_TASK REQUIREMENTS_
Restate verbatim the span of lines below between the line with "Click the Heatmap chart icon" and the line with "Given: Choose the date constant type", including those two lines, and only that span.
·····
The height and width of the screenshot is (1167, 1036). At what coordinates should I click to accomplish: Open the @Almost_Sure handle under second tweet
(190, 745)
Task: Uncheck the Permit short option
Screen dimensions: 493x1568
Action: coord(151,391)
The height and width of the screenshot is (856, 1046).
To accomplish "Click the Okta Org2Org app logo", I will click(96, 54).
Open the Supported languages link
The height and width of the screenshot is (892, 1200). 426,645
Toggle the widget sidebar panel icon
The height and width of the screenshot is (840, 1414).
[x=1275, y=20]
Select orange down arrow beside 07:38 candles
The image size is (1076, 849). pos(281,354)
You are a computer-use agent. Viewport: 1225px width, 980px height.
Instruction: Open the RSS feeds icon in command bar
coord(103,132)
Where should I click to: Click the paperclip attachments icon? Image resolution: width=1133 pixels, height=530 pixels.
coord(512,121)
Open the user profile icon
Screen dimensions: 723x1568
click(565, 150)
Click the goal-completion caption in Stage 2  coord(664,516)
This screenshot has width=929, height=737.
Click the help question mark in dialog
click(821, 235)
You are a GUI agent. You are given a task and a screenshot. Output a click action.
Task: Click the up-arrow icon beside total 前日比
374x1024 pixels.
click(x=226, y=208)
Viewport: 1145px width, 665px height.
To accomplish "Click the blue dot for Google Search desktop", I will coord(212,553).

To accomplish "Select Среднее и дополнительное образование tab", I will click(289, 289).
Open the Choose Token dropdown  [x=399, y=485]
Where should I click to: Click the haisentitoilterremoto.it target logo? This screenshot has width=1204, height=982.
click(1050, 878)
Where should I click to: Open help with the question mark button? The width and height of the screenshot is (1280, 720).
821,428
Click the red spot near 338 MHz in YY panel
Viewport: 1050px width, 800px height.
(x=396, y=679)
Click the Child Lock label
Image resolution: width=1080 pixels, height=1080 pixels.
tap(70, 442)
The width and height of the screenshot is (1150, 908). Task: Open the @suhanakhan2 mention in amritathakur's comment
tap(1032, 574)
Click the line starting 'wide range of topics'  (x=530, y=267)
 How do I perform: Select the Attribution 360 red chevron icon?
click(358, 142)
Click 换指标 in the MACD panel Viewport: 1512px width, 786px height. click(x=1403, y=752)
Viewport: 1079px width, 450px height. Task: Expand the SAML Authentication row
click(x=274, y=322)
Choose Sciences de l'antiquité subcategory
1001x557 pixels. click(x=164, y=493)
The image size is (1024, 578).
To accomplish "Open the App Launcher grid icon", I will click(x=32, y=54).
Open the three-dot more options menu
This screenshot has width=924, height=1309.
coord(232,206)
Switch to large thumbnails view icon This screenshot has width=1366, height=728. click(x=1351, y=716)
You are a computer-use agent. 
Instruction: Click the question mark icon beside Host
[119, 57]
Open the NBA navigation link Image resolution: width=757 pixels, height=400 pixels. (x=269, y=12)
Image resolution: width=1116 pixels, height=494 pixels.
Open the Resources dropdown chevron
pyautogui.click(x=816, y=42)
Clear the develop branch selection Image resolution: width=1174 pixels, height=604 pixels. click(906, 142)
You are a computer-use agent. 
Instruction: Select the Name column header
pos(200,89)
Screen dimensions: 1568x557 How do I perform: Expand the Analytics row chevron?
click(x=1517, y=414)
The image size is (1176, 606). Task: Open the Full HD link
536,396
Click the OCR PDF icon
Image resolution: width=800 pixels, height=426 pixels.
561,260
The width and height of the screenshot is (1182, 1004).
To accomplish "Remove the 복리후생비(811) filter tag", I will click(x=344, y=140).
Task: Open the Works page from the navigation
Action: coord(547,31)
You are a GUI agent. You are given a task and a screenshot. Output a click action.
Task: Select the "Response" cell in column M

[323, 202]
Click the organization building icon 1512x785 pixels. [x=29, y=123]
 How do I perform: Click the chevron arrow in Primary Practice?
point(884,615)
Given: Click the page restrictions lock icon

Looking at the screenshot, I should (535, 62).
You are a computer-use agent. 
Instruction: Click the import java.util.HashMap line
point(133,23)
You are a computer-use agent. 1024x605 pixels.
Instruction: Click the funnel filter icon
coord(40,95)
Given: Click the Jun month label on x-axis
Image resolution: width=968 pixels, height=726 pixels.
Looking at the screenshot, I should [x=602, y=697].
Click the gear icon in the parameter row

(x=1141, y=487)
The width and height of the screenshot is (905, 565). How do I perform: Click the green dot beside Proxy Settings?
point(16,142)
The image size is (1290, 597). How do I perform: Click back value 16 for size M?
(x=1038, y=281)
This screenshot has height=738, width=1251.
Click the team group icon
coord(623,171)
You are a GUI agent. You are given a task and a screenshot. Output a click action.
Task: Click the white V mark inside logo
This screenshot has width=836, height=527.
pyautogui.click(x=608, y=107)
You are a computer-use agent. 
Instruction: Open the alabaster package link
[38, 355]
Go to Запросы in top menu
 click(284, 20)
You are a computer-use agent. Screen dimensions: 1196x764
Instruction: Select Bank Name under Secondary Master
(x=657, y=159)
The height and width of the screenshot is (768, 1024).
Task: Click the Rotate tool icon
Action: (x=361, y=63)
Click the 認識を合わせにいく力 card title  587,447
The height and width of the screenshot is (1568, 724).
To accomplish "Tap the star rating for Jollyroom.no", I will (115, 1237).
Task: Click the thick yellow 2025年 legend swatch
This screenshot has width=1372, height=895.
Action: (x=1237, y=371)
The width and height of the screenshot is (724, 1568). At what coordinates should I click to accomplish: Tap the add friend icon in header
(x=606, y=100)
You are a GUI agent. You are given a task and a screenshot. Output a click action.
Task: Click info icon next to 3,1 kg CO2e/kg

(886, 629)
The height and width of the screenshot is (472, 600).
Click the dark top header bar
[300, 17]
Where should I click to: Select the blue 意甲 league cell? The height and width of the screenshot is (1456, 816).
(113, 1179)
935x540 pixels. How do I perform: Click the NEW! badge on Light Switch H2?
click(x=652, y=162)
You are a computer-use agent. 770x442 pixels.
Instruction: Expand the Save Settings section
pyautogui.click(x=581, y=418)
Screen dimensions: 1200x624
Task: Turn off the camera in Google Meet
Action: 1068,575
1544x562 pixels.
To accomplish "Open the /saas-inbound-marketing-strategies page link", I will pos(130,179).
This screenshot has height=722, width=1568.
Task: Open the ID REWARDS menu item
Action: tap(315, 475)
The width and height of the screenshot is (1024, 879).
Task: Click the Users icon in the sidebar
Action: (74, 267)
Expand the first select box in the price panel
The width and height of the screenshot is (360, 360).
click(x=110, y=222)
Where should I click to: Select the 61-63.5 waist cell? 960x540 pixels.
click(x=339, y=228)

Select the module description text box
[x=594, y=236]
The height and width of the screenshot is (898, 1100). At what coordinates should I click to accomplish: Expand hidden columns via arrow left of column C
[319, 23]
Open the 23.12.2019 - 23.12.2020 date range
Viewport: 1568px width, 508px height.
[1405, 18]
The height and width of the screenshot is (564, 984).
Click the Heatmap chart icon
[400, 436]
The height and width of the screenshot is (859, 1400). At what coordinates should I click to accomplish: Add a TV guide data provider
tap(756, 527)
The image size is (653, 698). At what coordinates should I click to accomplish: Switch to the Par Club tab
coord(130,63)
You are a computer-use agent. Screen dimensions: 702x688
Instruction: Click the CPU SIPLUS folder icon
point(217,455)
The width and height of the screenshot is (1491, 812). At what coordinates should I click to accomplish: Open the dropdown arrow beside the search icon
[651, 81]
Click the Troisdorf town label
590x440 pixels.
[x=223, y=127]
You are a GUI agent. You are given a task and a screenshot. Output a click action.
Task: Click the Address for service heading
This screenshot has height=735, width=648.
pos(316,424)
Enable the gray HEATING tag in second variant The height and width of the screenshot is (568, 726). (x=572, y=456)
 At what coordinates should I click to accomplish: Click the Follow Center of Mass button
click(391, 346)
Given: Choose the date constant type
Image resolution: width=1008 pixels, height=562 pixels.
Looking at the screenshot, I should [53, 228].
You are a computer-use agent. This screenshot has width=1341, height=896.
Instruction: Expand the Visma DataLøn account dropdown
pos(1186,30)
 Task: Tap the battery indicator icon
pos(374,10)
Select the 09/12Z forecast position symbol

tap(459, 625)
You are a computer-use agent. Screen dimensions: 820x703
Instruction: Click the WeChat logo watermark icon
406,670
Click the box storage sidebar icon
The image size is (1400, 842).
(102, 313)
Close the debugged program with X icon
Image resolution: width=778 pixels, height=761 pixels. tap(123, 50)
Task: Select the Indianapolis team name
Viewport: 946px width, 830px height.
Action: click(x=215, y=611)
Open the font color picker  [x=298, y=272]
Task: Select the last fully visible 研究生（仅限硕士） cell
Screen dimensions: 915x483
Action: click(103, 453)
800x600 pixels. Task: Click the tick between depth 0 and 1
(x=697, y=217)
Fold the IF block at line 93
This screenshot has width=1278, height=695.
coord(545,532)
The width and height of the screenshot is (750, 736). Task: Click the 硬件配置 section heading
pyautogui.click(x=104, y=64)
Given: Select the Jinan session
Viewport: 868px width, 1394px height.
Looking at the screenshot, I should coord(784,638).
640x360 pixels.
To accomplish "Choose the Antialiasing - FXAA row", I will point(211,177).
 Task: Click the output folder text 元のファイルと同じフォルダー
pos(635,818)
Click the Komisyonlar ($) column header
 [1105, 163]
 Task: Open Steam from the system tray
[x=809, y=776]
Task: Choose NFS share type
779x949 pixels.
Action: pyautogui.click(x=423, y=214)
·····
_WRITTEN RESPONSE_
Click the Heatmap chart icon
[400, 436]
The height and width of the screenshot is (859, 1400). At what coordinates should I click to accomplish: Add a TV guide data provider
tap(756, 527)
The image size is (653, 698). At what coordinates should I click to accomplish: Switch to the Par Club tab
coord(130,63)
You are a computer-use agent. Screen dimensions: 702x688
Instruction: Click the CPU SIPLUS folder icon
point(217,455)
The width and height of the screenshot is (1491, 812). At what coordinates should I click to accomplish: Open the dropdown arrow beside the search icon
[651, 81]
Click the Troisdorf town label
590x440 pixels.
[x=223, y=127]
You are a GUI agent. You are given a task and a screenshot. Output a click action.
Task: Click the Address for service heading
This screenshot has height=735, width=648.
pos(316,424)
Enable the gray HEATING tag in second variant The height and width of the screenshot is (568, 726). (x=572, y=456)
 At what coordinates should I click to accomplish: Click the Follow Center of Mass button
click(391, 346)
Given: Choose the date constant type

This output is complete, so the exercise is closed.